### Work order
All lines from the opening of the data to the line containing "The image size is (1155, 930)." must be returned unchanged, and only those lines.

------ Information supplied ------

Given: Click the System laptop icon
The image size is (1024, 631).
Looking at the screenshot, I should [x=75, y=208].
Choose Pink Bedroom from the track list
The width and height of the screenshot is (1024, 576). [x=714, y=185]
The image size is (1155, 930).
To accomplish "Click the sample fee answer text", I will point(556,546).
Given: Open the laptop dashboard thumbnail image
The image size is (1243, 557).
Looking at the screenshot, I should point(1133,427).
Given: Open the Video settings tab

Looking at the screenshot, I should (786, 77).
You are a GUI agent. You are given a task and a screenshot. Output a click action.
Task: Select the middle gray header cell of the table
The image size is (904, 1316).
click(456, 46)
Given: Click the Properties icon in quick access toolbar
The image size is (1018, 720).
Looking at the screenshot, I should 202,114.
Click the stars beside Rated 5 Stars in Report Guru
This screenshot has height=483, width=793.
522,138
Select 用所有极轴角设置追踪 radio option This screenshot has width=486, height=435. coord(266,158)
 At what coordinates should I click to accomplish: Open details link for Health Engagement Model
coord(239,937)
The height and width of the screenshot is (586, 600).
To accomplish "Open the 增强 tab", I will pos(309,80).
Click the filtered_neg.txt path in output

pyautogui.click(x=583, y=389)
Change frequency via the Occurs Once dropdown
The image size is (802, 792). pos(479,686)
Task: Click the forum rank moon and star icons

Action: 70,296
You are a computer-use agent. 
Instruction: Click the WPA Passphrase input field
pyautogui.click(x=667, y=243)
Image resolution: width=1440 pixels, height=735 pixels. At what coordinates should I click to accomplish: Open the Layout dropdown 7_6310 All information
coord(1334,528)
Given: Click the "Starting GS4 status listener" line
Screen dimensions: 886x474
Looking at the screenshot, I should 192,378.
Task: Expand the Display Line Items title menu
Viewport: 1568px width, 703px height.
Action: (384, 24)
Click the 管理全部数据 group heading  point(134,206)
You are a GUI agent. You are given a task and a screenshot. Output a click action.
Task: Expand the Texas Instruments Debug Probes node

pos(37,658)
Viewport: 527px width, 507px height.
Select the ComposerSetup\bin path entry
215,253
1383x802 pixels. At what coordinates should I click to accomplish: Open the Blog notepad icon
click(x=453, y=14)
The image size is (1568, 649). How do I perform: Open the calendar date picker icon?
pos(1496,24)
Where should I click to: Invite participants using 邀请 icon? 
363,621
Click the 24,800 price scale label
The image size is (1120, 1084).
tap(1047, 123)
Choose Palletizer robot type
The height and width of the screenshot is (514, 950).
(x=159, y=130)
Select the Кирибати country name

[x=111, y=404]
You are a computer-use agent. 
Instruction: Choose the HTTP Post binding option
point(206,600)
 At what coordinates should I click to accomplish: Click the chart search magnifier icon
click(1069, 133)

------

### Solution for this problem
Given: Click the System laptop icon
The image size is (1024, 631).
Looking at the screenshot, I should [x=75, y=208].
Choose Pink Bedroom from the track list
The width and height of the screenshot is (1024, 576). [x=714, y=185]
The image size is (1155, 930).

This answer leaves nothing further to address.